The all-out coronavirus situation may take a serious turn in Bangladesh, health experts have feared, as the UK variant has been detected in the South Asian country in recent months.However, they are not confirmed yet about the current strain of coronavirus which is spreading fast again in Bangladesh, which has already launched vaccination against the fatal disease.
If the current strain of the deadly pathogen becomes the UK variant, the corona situation may turn for the worse in Bangladesh, infecting youths and children if people don’t follow health guidelines, they warned.
“We’ve come to know that the UK variant infects underage people on a large scale. If the variant spreads in our country, the situation may take a serious turn,” Dr Nazrul Islam, a member of the National Technical Advisory Committee on Covid-19, told the Daily Sun.
“If the UK variant exists here, the antibody developed among people against the regular strain of coronavirus won’t work against the new variant,” he said.
He further said if the current strain is the regular one, it may rise a little bit, but won’t turn serious.
Nazrul has suggested that proper quarantine will have to be ensured for all passengers arriving from foreign countries, including the UK, where the new variant has been found.The virologist has underscored the need for ensuring strong screening at all ports in the country.
According to the Directorate General of Health Services (DGHS), 1,773 new coronavirus patients have been detected and 26 more have died in the last 24 hours till Monday morning.
And the rate of Covid-19 case detection has risen to 9.48 per cent in the country during the period.
On Sunday, the number of daily coronavirus infection case was 1,195 and 18 Covid-19 patients died in the country. The daily infection rate was 7.15 per cent.
Talking to the Daily Sun, Prof Dr Tahmina Shirin, director of the Institute of Epidemiology, Disease Control and Research (IEDCR), said, “We are getting UK variant cases of coronavirus every month since January. We’ve got more than 10 UK variant cases in Bangladesh.”
“We haven’t found any evidence of the spread of the virus strain yet after contact tracing, but if the rising trend of coronavirus infection continues, it will be revealed that the UK variant has spread in the country.”

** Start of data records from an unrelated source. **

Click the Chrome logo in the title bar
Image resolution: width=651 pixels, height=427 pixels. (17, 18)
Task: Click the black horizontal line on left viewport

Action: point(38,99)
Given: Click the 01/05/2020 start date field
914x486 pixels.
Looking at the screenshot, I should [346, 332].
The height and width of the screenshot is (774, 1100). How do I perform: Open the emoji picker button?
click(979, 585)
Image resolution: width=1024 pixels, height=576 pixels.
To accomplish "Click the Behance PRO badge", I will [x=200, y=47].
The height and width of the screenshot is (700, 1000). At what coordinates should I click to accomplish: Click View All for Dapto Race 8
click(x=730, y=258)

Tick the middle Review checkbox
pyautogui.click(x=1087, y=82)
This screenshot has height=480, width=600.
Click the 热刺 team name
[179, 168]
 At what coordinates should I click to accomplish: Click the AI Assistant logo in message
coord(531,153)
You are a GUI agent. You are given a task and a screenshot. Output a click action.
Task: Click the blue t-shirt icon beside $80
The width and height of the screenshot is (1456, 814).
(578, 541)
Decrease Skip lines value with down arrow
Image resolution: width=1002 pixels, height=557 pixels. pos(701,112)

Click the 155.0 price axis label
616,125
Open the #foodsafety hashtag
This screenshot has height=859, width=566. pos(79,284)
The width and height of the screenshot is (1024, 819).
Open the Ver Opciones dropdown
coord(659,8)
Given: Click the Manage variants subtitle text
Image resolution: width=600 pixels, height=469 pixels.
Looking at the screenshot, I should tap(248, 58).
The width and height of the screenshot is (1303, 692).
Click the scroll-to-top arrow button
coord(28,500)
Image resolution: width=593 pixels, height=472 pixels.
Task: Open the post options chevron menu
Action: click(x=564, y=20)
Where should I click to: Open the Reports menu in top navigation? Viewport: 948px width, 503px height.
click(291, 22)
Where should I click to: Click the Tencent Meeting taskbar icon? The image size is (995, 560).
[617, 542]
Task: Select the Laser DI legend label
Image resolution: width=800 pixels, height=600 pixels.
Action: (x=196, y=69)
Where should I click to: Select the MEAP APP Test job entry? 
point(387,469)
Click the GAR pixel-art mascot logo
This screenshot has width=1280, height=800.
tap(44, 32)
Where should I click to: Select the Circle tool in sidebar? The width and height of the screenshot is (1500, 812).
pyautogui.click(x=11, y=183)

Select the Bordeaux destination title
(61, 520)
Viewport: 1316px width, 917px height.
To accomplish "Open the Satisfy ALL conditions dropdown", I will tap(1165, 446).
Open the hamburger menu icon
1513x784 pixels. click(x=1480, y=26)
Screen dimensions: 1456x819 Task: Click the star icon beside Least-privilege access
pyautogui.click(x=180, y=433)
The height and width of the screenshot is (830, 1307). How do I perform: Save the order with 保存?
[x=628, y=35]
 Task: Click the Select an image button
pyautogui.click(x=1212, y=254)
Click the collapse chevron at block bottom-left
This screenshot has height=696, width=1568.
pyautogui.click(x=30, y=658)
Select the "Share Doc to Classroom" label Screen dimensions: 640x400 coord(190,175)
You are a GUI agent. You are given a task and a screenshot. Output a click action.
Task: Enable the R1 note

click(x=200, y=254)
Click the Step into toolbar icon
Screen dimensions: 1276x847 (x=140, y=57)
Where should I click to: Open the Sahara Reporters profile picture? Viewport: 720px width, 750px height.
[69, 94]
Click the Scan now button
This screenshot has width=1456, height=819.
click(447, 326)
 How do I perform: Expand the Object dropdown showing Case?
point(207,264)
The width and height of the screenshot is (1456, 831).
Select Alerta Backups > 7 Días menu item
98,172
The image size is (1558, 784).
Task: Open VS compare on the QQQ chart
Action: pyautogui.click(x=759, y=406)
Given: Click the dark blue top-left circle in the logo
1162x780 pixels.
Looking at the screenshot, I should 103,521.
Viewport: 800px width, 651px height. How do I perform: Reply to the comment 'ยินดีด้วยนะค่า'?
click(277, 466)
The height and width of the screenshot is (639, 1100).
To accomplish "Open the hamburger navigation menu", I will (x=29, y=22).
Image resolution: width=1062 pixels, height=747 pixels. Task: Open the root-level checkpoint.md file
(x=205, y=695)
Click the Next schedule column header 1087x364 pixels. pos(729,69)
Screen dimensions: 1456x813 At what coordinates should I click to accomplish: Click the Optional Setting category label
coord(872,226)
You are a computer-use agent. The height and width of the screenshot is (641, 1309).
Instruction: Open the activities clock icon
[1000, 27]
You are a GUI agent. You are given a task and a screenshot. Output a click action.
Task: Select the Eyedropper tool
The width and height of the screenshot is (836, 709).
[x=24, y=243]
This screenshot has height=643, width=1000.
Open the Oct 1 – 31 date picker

“We think the corona cases are increasing here due to lack of consciousness,” she said.
Tahmina said the coronavirus infection cases are increasing as people have started violating health guidelines after the start of the vaccination against Covid-19 in the country.
Prof Dr ABM Khurshid Alam, director general of the DGHS, said on said, “Currently, most Covid-19 patients need ICU support. Earlier, we saw that those who have co-morbidity were infected with the virus, but now we see that young and healthy people are also being infected with the deadly pathogen.”
Asked if the new variant of Covid-19 from South Africa and the UK is increasing the virus transmission in Bangladesh, he said the issue is being investigated through genome sequencing.
In September last, a BCSIR report said scientists found that the coronavirus was being mutated rapidly in Bangladesh compared to other countries in the world.
According to international media reports, the highly contagious B.1.1.7 variant was first detected in Britain in September 2020, and then it has been found in more than 100 countries.
Addressing a press conference, Health and Family Welfare Minister Zahid Maleque on Monday said around 400-500 coronavirus patients have increased in hospitals as the number of patients was around 1,800-1,900 in hospitals in the country.
“In this stage, the coronavirus infection cases are increasing again as the percentage of the daily infection rate has crossed 7 per cent already on Sunday and the number of death also has increased, but earlier the infection rate neared 2.5 per cent. We are concerned why the coronavirus case is rising,” he said.
The minister said the coronavirus is rising as health guidelines are highly being ignored as people are neither wearing masks nor maintaining social distance.